Hypothesis testing & statistical inference

  • conduct and interpret a null hypothesis significance test
    • specify null (test) hypothesis & identify contrasting alternative hypothesis (or hypotheses)
    • set an alpha or significance level (e.g., as risk tolerance or false positive error control rate)
    • calculate a test statistic and corresponding p-value
    • compare a test p-value to alpha level and then determine whether the evidence is sufficient to reject the null hypothesis or should result in a failure to reject the null hypothesis
  • conduct a bimomial hypothesis test in R with rstatix::binom_test()
  • generate and interpret confidence intervals to quantify uncertainty caused by sampling variability
    • identify t or z critical values associated with a two-tailed confidence level using qt() or qnorm()
    • estimate the standard error of a sample mean or proportion in R
    • estimate a two-tailed confidence interval around a sample mean or proportion in R
    • properly interpret and avoid common misinterpretations of confidence intervals

If you do not recall how to do these things, review Assignments 1-9.

Additionally, you should have read the assigned book chapter and reviewed the SPSS questions that correspond to this assignment, and you should have completed any other course materials (e.g., videos; readings) assigned for this week before attempting this R assignment.
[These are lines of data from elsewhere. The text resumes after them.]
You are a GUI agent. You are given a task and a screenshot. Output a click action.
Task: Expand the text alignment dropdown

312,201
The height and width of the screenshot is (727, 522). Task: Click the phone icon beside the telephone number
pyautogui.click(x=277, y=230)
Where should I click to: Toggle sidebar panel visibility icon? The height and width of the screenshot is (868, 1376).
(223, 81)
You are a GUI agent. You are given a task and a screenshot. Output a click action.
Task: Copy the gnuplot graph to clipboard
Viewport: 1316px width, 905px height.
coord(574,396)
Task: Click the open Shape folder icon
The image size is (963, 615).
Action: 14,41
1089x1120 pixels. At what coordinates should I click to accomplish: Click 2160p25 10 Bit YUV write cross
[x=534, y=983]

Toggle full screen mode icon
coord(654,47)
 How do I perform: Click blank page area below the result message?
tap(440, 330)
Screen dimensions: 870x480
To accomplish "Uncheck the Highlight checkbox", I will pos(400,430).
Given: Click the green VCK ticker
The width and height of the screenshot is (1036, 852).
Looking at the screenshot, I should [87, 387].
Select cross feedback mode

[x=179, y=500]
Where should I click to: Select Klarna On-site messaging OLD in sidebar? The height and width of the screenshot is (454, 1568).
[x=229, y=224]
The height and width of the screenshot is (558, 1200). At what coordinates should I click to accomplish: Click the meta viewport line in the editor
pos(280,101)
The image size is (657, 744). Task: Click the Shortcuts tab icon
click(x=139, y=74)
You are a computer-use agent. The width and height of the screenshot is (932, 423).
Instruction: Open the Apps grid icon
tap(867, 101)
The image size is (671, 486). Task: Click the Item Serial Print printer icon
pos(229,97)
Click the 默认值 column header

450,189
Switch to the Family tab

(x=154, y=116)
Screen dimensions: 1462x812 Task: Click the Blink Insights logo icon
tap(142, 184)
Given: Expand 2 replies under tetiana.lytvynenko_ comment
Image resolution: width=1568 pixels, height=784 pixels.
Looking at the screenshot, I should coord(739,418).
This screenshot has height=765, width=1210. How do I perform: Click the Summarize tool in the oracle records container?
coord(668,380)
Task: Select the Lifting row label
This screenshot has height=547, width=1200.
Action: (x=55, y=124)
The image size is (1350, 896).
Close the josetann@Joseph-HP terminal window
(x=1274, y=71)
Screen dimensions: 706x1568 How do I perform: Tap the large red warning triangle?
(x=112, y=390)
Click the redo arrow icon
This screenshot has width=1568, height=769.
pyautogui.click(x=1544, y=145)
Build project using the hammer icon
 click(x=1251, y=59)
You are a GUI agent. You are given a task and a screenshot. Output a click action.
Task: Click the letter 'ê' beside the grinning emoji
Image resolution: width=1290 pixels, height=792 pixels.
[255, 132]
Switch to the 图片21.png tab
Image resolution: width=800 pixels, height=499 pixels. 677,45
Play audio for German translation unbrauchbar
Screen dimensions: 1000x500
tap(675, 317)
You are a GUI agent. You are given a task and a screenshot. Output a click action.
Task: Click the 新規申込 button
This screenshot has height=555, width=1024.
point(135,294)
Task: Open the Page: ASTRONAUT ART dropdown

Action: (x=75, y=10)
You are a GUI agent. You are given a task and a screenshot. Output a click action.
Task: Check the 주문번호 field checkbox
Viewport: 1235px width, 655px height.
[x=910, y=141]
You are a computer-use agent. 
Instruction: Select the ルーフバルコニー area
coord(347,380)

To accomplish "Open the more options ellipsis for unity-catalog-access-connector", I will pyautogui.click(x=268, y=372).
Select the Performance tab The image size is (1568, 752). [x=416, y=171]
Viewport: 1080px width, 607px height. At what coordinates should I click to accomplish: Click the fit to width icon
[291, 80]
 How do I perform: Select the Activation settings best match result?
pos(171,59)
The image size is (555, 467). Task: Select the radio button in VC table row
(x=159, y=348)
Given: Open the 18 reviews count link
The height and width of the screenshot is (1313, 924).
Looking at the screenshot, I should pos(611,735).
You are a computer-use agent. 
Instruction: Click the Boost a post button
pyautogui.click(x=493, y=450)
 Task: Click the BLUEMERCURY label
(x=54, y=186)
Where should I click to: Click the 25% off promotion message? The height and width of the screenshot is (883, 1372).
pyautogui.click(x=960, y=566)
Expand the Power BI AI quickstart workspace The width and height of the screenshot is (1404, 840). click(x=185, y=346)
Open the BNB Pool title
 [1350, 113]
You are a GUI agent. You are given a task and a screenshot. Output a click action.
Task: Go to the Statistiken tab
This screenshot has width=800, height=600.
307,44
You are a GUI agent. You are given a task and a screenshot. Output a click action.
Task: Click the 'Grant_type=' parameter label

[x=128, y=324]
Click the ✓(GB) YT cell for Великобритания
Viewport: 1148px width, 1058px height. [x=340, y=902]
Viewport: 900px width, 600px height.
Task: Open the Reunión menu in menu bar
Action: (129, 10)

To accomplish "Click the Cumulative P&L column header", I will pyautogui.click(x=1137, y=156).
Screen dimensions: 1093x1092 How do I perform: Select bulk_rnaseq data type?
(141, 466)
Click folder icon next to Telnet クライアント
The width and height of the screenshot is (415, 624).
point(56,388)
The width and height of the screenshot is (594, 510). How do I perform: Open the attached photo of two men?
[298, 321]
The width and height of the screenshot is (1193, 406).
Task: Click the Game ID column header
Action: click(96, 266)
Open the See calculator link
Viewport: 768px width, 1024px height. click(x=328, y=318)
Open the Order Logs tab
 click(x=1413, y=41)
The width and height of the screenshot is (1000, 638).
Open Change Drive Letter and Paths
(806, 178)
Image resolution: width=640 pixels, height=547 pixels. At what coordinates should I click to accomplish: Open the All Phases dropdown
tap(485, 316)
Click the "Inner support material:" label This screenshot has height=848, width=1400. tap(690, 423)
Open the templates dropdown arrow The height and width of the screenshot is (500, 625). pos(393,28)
In particular, for this week, I assume you understand:

  • Sampling variation (aka, sampling variability)
  • Hypothesis testing
    • Null hypothesis
    • Nondirectional & two-tailed hypothesis tests
    • Directional & one-tailed hypothesis tests
  • One-sample hypothesis tests for population means and proportions and how to calculate by hand:
    • a one-sample z test for the difference between an observed sample mean and a given population mean for large samples
    • a one-sample t test for the difference between an observed sample mean and a given population mean for small samples samples
    • a one-sample z test for the difference between an observed sample proportion and a given population proportion for large samples

As noted previously, for this and all future assignments, you MUST type all commands in by hand. Do not copy & paste except for troubleshooting purposes (i.e., if you cannot figure out what you mistyped).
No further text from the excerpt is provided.